Die Vernebelung von natürlichen Desinfektionsmitteln könnte Corona-Infektionen in Schlacht- und Zerlegebetrieben effektiv vorbeugen.
Die BWA Fachkommission Lebensmittelsicherheit & Lebensmittelhandel in Berlin spricht sich in der aktuellen Corona-Diskussion um deutsche Schlacht- und Zerlegebetriebe für die Vernebelung von natürlichen Desinfektionssubstanzen in der Atemluft der Betriebe aus. „Die Lebensmittelsicherheit in der Deutschen Fleischwarenherstellung ist weltweit führend und wird in den aktuellen Meldungen fälschlicherweise mit dem Arbeitsschutz durch die Corona-Infektionen vermischt“, schreibt Ralf Ohlmann (Bild o.), Leiter der BWA Bundesfachkommission Lebensmittelsicherheit & Lebensmittelhandel.
Bei der Situationsaufarbeitung und Ursachenzuordnung der hohen Infektionsaufkommen in den betroffenen Betrieben seien bisher „sehr interessante Erkenntnisse“ gewonnen worden. Die von offizieller Stelle definierten Hotspots der potentialen Infektionsherde in der Fleischwarenherstellung seien:
• Haushalte und Unterkünfte
• Arbeits- und Sozialbereiche
Bei der Zuordnung der Infektionen in einem westfälischen Schlachtbetrieb habe sich vor allem der gekühlte Arbeitsbereich mit hoher Personaldichte (Zerlegung und weitere Arbeitsbereiche) als Hotspot erwiesen. Aber auch die Sozialbereiche sollten in einer umfangangepassten Hygieneabsicherung berücksichtigt werden.
Das Risiko einer möglichen Corona-Infektion liege in der Emission von Tröpfchen (Aerosolen) infizierter Personen in das direkte Umfeld. Diese Aerosole könnten in der Umgebung gekühlter Räume besonders lange infektiös bleiben. Turbulente Luftströmungen, erzeugt von Kühlaggregaten, seien ein weiterer Risikofaktor.
Offensiv oder defensiv vorgehen?
In gekühlten Verarbeitungsbereichen wie der Zerlegung seien, durch die Arbeitsabläufe bedingt, viele Einbauten (Zerlegebänder, Steigbänder, Transporteinrichtungen, Kabeltrassen, Rohrleitungen, Kühlaggregate etc.) im Raum, die einen sehr hohen Luftwiderstand/Luftschatten verursachen. Ein effektiver Luftaustausch sei so nicht möglich; Aerosole könnten sich zeitlich wie räumlich ungesteuert in dieser Atmosphäre aufhalten.

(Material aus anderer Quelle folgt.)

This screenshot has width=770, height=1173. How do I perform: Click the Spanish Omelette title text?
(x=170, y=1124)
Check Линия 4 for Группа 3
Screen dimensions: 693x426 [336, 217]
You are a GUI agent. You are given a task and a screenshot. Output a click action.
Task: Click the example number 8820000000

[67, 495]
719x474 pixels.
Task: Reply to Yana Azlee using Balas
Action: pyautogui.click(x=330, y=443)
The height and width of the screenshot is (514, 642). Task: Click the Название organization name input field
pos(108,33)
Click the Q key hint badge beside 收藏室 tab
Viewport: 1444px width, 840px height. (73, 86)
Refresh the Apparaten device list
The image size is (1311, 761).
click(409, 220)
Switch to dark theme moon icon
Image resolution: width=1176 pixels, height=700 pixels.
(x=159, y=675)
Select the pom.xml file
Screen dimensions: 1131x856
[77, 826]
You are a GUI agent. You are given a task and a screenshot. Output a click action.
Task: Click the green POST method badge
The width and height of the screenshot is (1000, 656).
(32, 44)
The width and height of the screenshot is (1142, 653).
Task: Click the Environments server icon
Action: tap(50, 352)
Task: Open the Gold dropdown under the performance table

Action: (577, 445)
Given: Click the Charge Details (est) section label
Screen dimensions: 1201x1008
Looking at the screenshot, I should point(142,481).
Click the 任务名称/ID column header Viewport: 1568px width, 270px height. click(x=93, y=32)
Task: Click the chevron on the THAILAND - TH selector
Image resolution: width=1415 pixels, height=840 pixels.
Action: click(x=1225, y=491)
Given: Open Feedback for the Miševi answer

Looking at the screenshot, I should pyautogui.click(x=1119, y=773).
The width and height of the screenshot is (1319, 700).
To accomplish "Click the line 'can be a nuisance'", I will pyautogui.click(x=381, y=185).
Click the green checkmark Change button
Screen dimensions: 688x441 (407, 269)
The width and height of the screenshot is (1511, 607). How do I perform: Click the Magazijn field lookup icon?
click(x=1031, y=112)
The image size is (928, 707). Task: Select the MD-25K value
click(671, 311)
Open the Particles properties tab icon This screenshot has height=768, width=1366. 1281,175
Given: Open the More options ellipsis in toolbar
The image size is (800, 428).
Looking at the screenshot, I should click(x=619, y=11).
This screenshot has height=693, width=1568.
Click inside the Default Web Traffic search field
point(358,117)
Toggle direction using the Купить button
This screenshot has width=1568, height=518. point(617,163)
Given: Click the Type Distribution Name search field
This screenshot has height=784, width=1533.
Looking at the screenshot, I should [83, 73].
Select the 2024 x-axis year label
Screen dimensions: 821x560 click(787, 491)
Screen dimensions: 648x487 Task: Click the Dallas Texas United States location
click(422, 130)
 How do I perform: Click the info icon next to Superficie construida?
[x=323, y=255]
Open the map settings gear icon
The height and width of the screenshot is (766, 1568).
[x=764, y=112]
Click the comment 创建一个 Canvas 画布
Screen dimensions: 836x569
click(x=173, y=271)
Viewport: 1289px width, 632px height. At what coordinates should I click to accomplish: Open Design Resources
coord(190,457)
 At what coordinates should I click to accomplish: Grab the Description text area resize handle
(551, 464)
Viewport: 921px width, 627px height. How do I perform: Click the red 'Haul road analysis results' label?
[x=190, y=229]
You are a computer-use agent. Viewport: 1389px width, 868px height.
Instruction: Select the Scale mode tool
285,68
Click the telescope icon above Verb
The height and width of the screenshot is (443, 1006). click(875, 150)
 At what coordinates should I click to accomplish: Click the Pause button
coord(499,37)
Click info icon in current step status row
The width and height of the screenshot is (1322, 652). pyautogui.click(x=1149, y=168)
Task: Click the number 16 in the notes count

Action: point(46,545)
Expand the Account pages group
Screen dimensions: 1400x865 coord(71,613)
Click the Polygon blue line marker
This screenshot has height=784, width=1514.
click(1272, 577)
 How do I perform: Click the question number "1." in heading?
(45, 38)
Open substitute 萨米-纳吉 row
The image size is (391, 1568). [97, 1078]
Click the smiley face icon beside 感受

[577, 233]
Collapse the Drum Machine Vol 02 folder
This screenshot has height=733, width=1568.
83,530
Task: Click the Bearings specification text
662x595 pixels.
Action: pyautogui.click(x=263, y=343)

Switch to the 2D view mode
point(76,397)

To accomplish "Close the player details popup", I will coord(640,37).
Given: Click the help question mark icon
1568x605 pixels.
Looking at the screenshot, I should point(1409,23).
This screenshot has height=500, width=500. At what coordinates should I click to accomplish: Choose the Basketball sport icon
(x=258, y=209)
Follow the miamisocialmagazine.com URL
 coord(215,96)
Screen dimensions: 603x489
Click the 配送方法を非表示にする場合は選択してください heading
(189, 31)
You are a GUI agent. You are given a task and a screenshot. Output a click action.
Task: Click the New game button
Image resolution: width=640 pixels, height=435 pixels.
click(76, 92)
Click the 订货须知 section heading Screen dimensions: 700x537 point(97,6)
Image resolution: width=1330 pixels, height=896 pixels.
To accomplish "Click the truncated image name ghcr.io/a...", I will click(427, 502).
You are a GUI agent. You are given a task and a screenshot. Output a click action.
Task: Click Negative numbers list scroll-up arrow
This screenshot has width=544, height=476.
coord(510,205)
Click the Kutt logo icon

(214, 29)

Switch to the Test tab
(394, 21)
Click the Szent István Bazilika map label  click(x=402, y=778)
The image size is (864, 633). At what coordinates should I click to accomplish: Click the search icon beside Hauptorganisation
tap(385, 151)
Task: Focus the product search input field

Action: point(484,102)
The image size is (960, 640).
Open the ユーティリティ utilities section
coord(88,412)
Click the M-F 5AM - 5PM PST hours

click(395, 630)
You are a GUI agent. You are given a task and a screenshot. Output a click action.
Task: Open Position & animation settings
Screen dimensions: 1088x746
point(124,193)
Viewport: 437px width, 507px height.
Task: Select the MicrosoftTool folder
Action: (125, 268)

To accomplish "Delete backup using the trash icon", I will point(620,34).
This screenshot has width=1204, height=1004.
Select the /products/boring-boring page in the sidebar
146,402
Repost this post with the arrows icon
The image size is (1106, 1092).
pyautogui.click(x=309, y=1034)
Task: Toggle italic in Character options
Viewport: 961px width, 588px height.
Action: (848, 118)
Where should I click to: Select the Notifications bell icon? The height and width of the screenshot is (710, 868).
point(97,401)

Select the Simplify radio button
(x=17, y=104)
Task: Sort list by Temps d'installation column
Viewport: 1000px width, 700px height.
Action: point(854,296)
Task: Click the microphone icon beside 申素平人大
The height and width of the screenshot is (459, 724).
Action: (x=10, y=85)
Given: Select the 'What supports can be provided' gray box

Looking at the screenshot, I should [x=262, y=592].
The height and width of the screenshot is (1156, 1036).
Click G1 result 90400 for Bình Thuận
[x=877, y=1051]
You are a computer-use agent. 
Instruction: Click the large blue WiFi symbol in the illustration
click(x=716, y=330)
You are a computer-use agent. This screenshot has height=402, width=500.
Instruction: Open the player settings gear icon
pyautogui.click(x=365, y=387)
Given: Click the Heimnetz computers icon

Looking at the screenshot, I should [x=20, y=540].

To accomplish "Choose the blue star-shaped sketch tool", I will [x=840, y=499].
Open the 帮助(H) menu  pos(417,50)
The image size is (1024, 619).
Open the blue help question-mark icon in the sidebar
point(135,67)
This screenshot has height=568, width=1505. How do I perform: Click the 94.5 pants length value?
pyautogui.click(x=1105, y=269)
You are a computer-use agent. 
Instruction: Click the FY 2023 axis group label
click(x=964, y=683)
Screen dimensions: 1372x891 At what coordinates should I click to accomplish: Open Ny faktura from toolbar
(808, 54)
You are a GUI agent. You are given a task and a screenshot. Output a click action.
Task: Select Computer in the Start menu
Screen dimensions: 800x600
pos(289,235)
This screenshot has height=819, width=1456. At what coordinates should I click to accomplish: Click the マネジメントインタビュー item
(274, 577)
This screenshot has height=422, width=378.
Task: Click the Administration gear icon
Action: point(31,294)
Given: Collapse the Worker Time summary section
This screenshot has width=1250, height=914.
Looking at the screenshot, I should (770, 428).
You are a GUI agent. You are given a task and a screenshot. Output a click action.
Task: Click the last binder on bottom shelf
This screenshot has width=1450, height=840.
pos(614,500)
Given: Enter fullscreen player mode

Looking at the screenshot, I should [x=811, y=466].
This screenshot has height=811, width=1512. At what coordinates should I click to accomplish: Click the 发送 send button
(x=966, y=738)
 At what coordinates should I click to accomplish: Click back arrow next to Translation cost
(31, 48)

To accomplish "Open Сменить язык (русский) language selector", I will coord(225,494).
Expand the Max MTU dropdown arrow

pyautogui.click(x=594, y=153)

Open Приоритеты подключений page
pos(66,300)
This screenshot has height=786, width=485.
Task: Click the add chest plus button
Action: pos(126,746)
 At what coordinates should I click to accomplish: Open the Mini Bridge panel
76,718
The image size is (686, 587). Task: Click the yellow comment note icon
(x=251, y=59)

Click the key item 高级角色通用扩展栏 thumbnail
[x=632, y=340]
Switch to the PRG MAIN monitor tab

Hier würden sich aus der bisherigen Erkenntnis der Experten zwei unterschiedliche Methoden ergeben:
• Defensives Verfahren: Luftwechsel und hoch abscheidende Abfilterung mit zusätzlicher Strahlungsquelle
• Offensives Verfahren: Aktive Vernebelung alternativer Hygienetechnologien
Um unterstützende (defensive) Hygienemaßnahmen wie etwa Hepa-Filter oder UVC-Strahlungsquellen wirksam einzusetzen, müsste die gesamte (kontaminierte) Raumluft gleichmäßig und in ausreichender Luftwechselrate durch die dafür ausgelegten Geräte geführt werden. Somit setze der wirkungsvolle Einsatz von Filtersystemen und Strahlungsquellen eine gleichmäßige Lufterreichung voraus, was in den Arbeitsbereichen der Frischfleischverarbeitung in diesem Umfang nicht möglich sei. Somit sei die Wahrscheinlichkeit eines Infektionsrisikos durch verbleibende Aerosole bei diesen defensiven Behandlungsverfahren weiterhin hoch. Die gesamte technische und bauliche Konzeption müsste nach strömungstechnischen Grundlagen komplett und investitionsintensiv neu ausgelegt werden. Die notwendige technische Anpassung würde Monate oder sogar Jahre dauern.
Desinfektionssubstanzen heften sich an die Aerosole
Bei der Anwendung von offensiven Verfahren (Keime/Viren werden gleich nach dem Auswurf in der Luft erreicht), etwa der Vernebelung von alternativen Hygienetechnologien, würden geprüfte und arbeitsmedizinisch definierte Desinfektionssubstanzen aktiv in der Luft vernebelt, um mögliche Infektionen zu bekämpfen. „Da sich die ausgebrachten natürlichen Desinfektionssubstanzen sofort an die kontaminierten Aerosole binden, liegt auch unter den Bedingungen in den gekühlten Arbeitsbereichen mit turbulenter Luftströmung ein deutlich geringeres Infektionsrisiko vor“, versichert Ohlmann.